Excerpt to read.
____
Report Title: Towards Social AI Agents
Time: 14:30, Tuesday, January 6, 2026
Venue: Lecture Hall B501, Science and Education Building, Feicui Lake Campus
Speaker: Xu Cao
Affiliation: University of Illinois Urbana-Champaign, USA
Organizer: School of Computer Science and Information Engineering
Report Abstract:
Social interaction is the cornerstone of human collaboration. Despite significant advances in artificial intelligence (AI) for surface-level semantic analysis (e.g., dialogue content understanding), building social agents that can seamlessly understand and participate in interactions and accurately predict user behaviors remains a grand challenge. The core difficulty lies in bridging the logical gap between high-level reasoning and low-level perception. Although current Multimodal Large Language Models (MLLMs) possess general content understanding capabilities, they are still limited in interpreting fine-grained social cues when performing high-level skills such as Theory of Mind (ToM) in real social scenarios. Human social cognition heavily relies on complex signals including tone, gaze direction, body gestures and micro-expressions to convey intentions, negotiate turn-taking and build trust. Without accurate detection of these critical cues, models struggle to capture the deep coordination underlying human behaviors. By reviewing the evolution of social artificial intelligence, this report aims to propose an MLLM-based social agent framework that empowers models with high-level social cognitive abilities, enabling them to precisely parse the subtleties of human social collaboration just as they process code or text.
____
Data provided.
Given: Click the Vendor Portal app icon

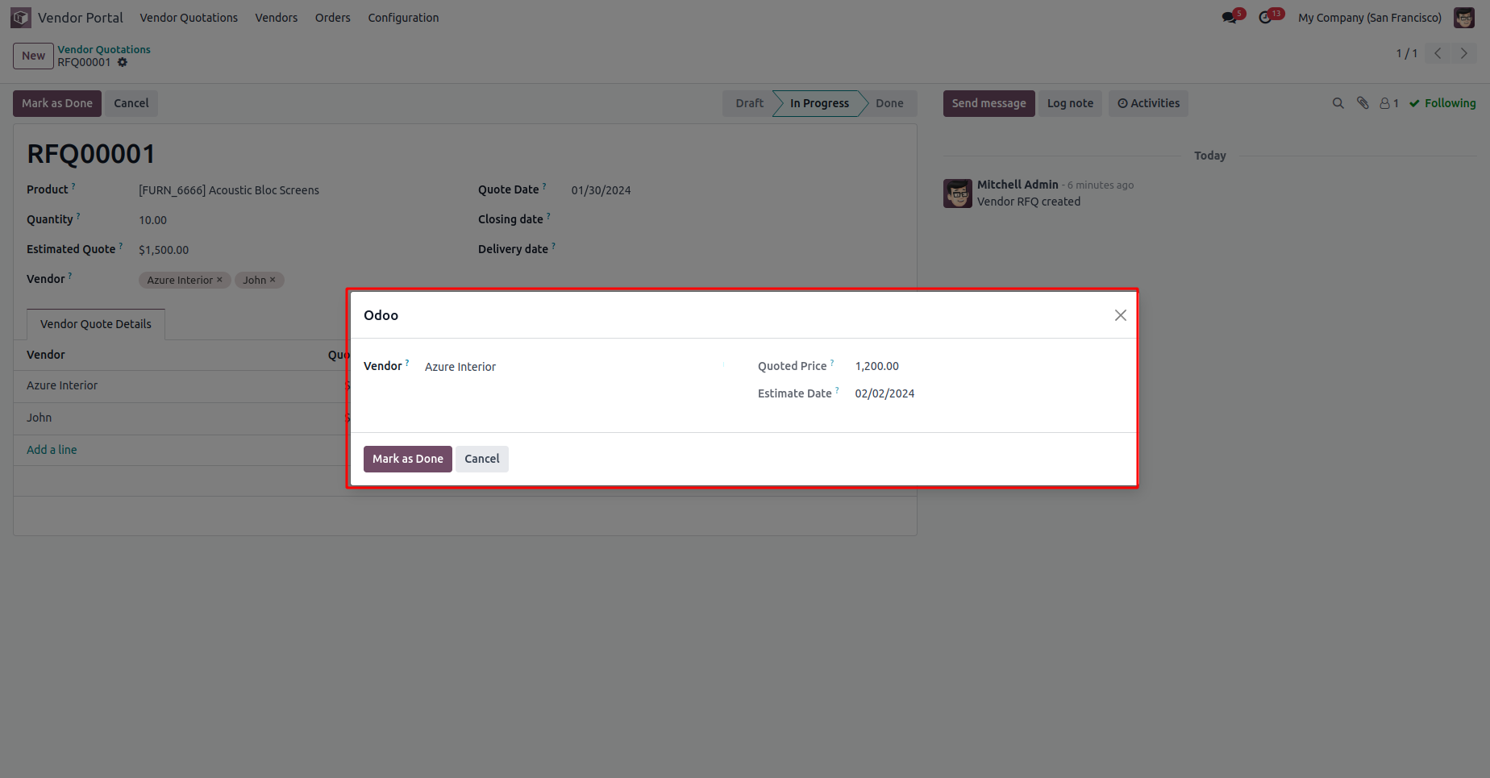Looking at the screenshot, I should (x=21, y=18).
____
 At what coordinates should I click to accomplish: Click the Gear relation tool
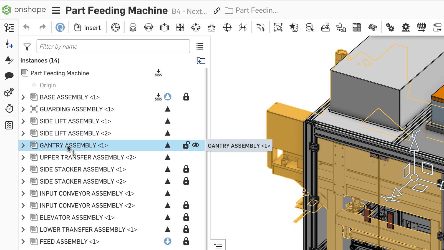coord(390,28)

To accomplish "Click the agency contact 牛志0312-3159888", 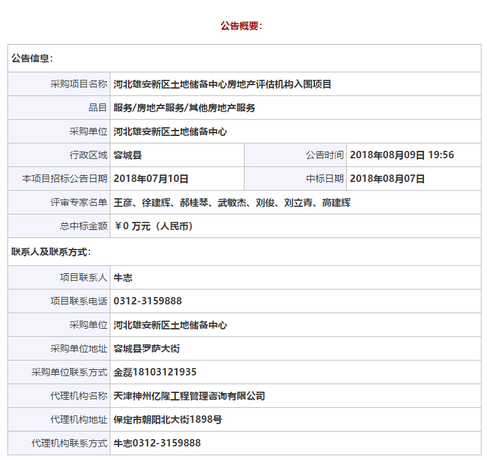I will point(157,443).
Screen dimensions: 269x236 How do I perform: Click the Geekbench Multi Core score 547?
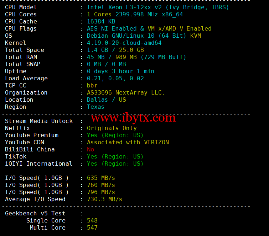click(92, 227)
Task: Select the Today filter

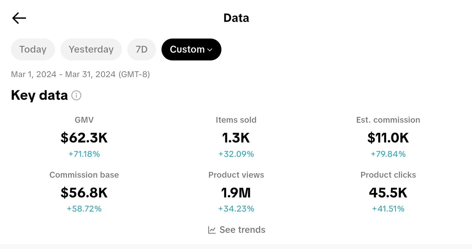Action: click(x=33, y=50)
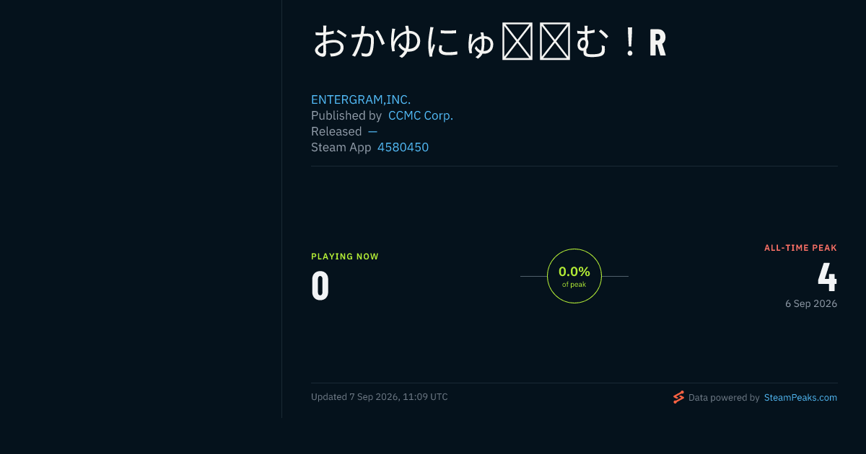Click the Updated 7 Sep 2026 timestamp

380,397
____
Required actions.
1. From the talk announcement above, list every signal the abstract says human social cognition relies on.
2. Using the talk announcement above, answer briefly:
(a) In which lecture hall is the talk held?
(b) Which university is the speaker affiliated with?
(c) According to the abstract, which high-level skill do MLLMs struggle to perform in real social scenarios?

List of answers.
1. Tone, gaze direction, body gestures, micro-expressions

2.
(a) Lecture Hall B501, Science and Education Building, Feicui Lake Campus
(b) University of Illinois Urbana-Champaign, USA
(c) Theory of Mind (ToM)